Die Otto Group wird oft genannt, wenn nach einem deutschen Konzern gefragt wird, der die digitale Transformation beherzt anpackt. Warum bekommt die Otto Group das insgesamt ganz gut hin? Was ist dein Eindruck?
Ich glaube, eine wichtige Erkenntnis war dabei, dass digitale Transformation weit über die Einführung neuer Technologien und schicker Büroräume hinausgeht. Für wirkliche digitale Transformation muss sich vor allem das gemeinsame Mindset und die Haltung jedes einzelnen verändern (Stichwort: Kulturwandel).
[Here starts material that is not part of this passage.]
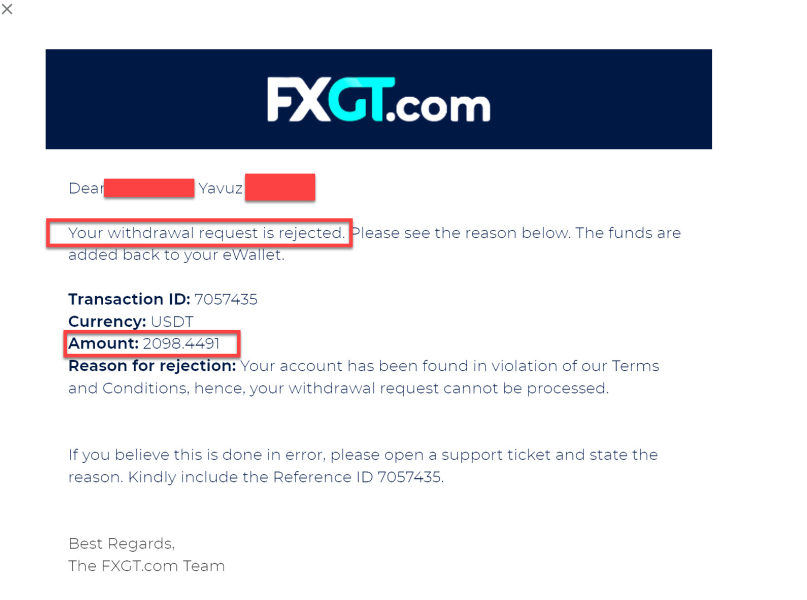This screenshot has width=807, height=600.
Task: Click The FXGT.com Team signature
Action: (146, 566)
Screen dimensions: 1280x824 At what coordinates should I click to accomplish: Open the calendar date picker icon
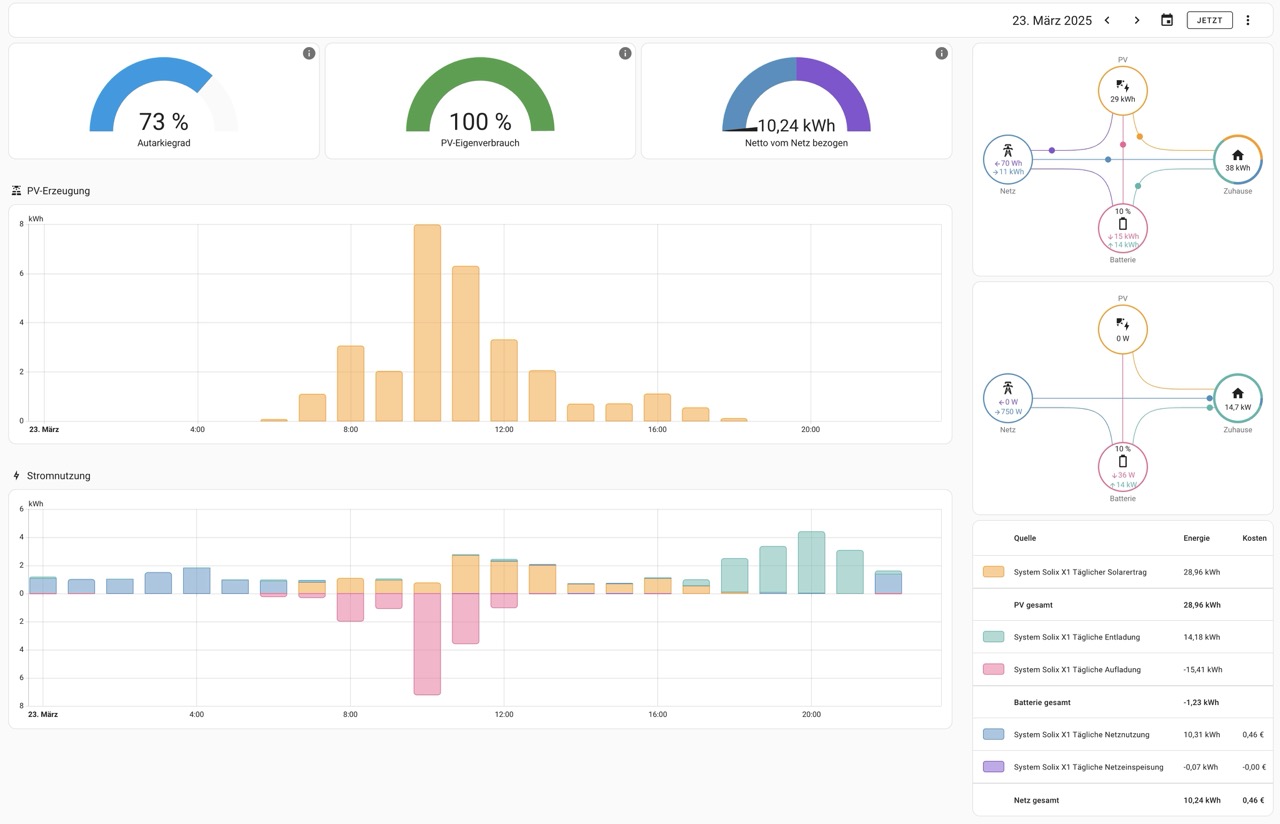click(x=1166, y=20)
Es braucht neue Arbeitsmethoden und eine neue Kultur der Zusammenarbeit und Vernetzung. Sowas geht nicht von heute auf morgen und ist eine ganze Menge Arbeit. Das zu verinnerlichen und dann auch Maßnahmen zu ergreifen, die dieser gewaltigen Aufgabe gerecht werden – das ist aus meiner Sicht das Entscheidende.
Kannst du von einem Change Prozess erzählen, der besonders gut geklappt hat?
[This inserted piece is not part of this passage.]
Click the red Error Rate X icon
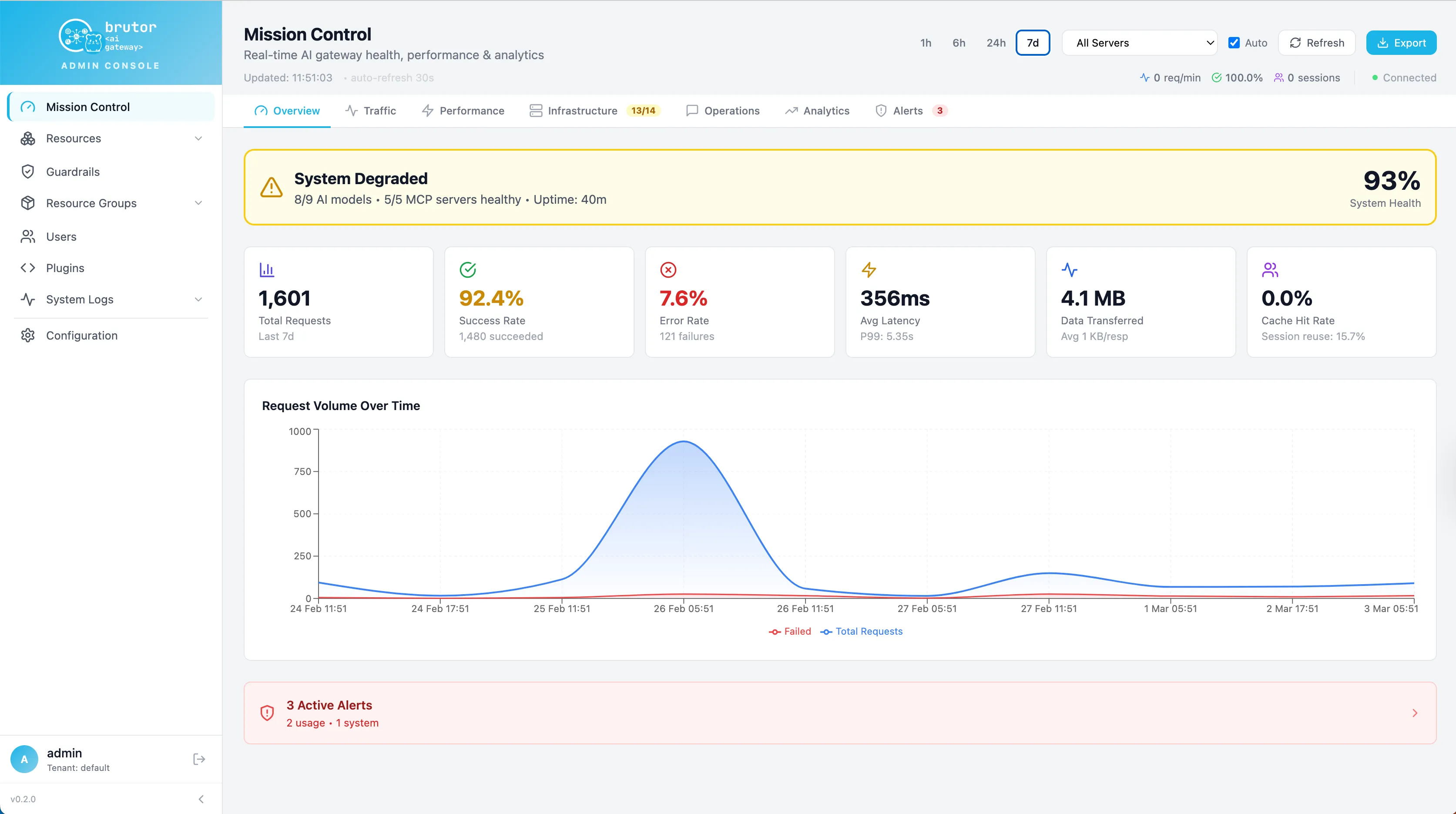1456x814 pixels. tap(668, 269)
Wie konzernweite Zusammenarbeit nicht nur Synergien hebt, sondern auch Innovationen für die gesamte Unternehmensgruppe realisiert, zeigt unsere Beyond Touch Initiative, um eines von vielen Beispielen zu nennen. Im Rahmen dieses Projekts arbeiten Kollegen aus verschiedenen Konzernunternehmen gemeinsam an neuen Ansätzen und Ideen zum Thema Conversational Commerce, also der dialogorientierten Kundeninteraktion. Dieses Beispiel zeigt sehr schön, was sich durch den Kulturwandel in der Zusammenarbeit über Konzernunternehmen hinweg verändert. Und: Der Kulturwandel ist für uns kein Projekt, er ist ein intensiver Prozess. Er besteht aus viele einzelnen Schritten, Projekten und Initiativen wie der eben genannten, aus Mut zur Veränderung und aus vielen engagierten Mitarbeitern.
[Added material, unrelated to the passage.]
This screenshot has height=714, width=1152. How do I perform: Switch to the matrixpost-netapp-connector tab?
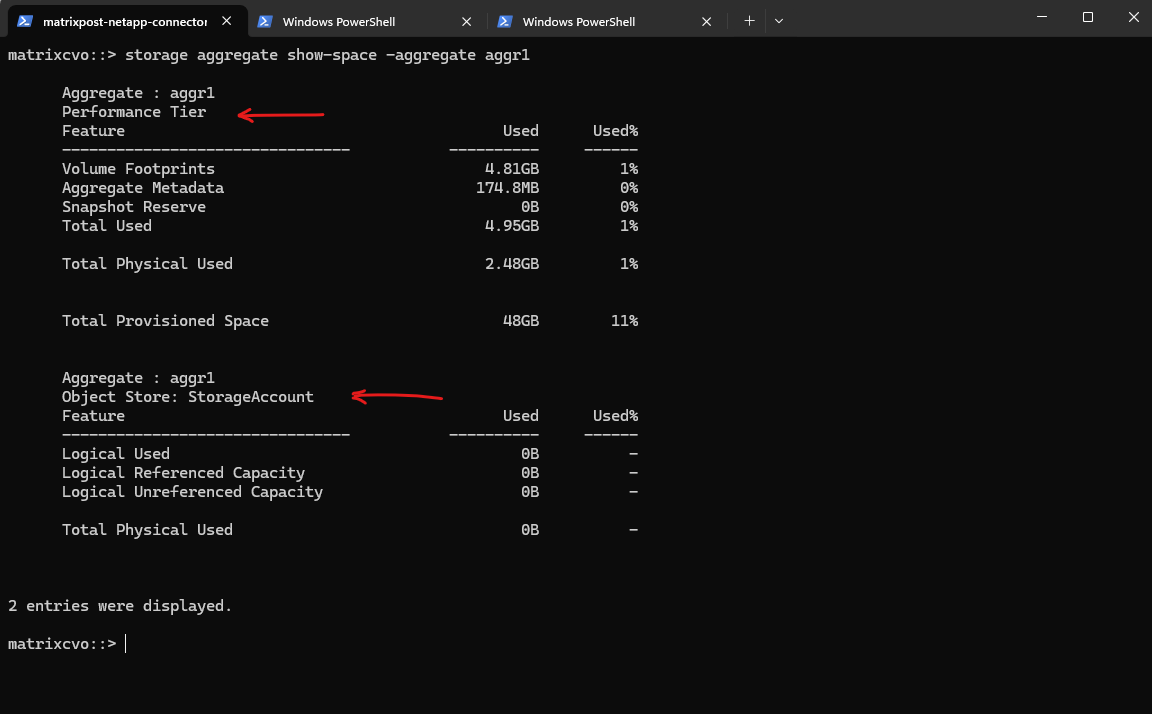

Warum hat dieser Prozess gut geklappt? Was hast du daraus gelernt?
Ich habe durch den Kulturwandel-Prozess viel dazu gelernt, worauf es bei einem Change-Prozess ankommt. Wie wichtig zum Beispiel Leadership, Ausdauer und ausreichend Schlagkraft sind.
Leadership, weil es ohne das konsequente Vorleben durch das (Top-)Management nicht geht. Ohne das Backing der Familie Otto und das konsequente Vorantreiben des Kulturwandels durch den Vorstand wäre der Kulturwandel in der Otto Group nicht da, wo er jetzt steht. Ein Beispiel: Der Vorstand trifft sich einmal im Monat (!) für einen Workshop zum Thema Kulturwandel – mein Eindruck von außen ist, dass sich dadurch auch in der Zusammenarbeit im Topmanagement vieles verbessert hat. Und das transportiert der Vorstand auch an die Mitarbeiter, dass ihm das Thema sehr wichtig ist und es jeden einzelnen und uns als Konzern erfolgreicher macht, wenn wir es beherzt angehen.
Ausdauer, weil es bei einem Kulturwandel wie bei Antibiotika ist – hört man zu früh auf, bringt es gar nichts. Man muss sich der Größe der Aufgabe von Anfang an bewusst sein und bereit sein, viel dafür zu investieren. Der Kulturwandel in der Otto Group wurde nicht als Drei-Jahres-Programm aufgesetzt und dann muss alles transformiert sein. Es gibt kein festes Enddatum mit einem definierten Zielzustand, sondern es ist ein laufender Prozess.
Schlagkraft, weil sich ein Kulturwandel nicht von allein gestaltet. In der Otto Group haben wir ein zentrales Kulturwandel 4.0-Team, das die Konzernfirmen in der Transformation begleitet, berät, befähigt und vernetzt. Zusätzlich gibt es in vielen Konzernfirmen lokale Kulturwandelteams, die den Kulturwandel vor Ort gestalten und gemeinsam mit den Kollegen herauszufinden, was ihre Organisation braucht, um dann an passgenauen Lösungen zu arbeiten. Change komplett für sich allein, neben der operativen Arbeit her, zu stemmen, ist meiner Meinung nach nicht abbildbar – es braucht Befähiger und Motivatoren, die einem immer wieder neue Impulse geben.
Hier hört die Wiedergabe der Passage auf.